▸ WHAT YOU NEED TO DO: Lines to be reproduced exactly: the one that holds "Click the 'STATUS: deployed' output line" and all those after it through the end of the data. Include no others.

Stored data entries
● ● ● ● ●

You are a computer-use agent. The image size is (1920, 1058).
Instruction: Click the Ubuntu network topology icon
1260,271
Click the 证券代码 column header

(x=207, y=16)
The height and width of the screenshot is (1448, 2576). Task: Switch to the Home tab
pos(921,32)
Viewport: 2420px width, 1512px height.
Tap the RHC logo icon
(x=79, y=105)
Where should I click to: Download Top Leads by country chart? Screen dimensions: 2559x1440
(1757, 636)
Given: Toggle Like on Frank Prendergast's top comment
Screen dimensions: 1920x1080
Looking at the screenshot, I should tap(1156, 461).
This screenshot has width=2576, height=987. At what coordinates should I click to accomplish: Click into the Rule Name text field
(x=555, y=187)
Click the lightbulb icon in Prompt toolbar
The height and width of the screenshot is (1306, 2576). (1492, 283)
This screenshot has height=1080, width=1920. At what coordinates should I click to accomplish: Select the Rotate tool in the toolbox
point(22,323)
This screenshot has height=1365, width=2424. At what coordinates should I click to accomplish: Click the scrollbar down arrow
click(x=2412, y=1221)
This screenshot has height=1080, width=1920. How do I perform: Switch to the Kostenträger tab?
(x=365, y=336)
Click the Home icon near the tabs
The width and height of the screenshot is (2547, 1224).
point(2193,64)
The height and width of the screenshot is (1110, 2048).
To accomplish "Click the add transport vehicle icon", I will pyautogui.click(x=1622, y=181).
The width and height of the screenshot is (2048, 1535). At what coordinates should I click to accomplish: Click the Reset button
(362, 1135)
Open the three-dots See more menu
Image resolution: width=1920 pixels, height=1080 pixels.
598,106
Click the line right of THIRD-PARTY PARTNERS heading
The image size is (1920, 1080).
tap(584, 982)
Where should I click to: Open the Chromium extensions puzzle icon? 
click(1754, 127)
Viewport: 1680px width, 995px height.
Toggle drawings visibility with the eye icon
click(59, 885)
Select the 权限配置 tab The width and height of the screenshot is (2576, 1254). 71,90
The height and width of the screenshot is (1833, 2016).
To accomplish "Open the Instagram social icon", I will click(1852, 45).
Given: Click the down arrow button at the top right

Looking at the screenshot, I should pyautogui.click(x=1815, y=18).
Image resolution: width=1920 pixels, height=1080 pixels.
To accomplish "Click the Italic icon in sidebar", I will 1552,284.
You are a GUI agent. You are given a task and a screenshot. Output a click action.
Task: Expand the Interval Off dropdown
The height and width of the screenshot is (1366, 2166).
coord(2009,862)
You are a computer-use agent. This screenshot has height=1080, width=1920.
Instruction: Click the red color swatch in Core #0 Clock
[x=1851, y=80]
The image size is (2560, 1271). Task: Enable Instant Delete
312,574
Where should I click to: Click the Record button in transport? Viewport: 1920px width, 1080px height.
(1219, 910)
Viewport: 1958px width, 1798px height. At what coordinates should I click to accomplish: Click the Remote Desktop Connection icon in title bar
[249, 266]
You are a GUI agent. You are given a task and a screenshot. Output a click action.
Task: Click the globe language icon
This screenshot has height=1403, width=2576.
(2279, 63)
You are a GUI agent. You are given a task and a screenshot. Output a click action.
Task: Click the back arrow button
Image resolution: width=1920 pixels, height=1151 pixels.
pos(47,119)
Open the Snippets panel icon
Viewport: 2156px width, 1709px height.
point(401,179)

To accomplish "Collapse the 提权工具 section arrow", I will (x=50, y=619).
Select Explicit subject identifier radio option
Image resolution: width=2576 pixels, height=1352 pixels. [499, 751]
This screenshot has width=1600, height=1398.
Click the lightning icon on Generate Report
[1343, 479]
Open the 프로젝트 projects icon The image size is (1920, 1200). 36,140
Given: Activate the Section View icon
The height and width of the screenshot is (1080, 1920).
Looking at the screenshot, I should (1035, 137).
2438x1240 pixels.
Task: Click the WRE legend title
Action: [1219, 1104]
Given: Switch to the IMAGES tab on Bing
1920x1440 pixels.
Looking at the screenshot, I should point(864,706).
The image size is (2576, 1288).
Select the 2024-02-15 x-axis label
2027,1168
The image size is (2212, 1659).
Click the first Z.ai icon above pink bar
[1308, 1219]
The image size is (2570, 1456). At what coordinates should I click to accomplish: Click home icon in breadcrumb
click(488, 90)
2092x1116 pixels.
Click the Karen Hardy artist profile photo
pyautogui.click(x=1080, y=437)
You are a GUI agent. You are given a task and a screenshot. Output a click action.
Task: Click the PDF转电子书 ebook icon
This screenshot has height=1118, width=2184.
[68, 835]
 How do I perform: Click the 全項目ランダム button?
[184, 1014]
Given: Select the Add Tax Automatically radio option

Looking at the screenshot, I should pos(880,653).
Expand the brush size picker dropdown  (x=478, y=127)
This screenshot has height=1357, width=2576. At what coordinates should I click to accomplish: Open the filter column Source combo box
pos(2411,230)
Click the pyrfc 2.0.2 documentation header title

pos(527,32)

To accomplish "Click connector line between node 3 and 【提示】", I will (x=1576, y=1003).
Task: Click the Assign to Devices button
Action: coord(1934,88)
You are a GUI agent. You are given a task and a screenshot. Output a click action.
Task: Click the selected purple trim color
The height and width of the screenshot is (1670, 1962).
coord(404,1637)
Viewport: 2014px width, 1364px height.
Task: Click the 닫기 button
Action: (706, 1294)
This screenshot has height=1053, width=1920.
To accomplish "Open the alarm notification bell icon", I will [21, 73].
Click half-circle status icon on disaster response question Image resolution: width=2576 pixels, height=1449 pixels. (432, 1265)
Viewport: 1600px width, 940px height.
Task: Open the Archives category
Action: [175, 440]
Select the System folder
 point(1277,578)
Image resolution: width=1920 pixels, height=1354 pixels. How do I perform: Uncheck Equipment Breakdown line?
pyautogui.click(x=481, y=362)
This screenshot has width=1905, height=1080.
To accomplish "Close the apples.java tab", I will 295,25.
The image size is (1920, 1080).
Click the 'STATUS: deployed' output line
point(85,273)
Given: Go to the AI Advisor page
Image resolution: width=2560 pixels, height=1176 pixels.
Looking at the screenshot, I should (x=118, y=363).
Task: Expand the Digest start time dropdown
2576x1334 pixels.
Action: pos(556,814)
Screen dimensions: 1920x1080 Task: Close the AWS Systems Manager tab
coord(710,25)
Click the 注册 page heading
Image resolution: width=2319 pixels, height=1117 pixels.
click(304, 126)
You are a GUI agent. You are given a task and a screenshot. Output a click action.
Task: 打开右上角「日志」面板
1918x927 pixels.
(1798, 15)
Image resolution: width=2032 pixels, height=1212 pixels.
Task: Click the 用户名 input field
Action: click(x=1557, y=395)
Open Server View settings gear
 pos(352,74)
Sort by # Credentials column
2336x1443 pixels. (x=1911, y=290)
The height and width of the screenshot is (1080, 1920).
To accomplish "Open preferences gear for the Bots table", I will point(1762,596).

● ● ● ● ●

▸ TASK ANSWER:
Click the 'STATUS: deployed' output line
point(85,273)
Given: Go to the AI Advisor page
Image resolution: width=2560 pixels, height=1176 pixels.
Looking at the screenshot, I should (x=118, y=363).
Task: Expand the Digest start time dropdown
2576x1334 pixels.
Action: pos(556,814)
Screen dimensions: 1920x1080 Task: Close the AWS Systems Manager tab
coord(710,25)
Click the 注册 page heading
Image resolution: width=2319 pixels, height=1117 pixels.
click(304, 126)
You are a GUI agent. You are given a task and a screenshot. Output a click action.
Task: 打开右上角「日志」面板
1918x927 pixels.
(1798, 15)
Image resolution: width=2032 pixels, height=1212 pixels.
Task: Click the 用户名 input field
Action: click(x=1557, y=395)
Open Server View settings gear
 pos(352,74)
Sort by # Credentials column
2336x1443 pixels. (x=1911, y=290)
The height and width of the screenshot is (1080, 1920).
To accomplish "Open preferences gear for the Bots table", I will point(1762,596).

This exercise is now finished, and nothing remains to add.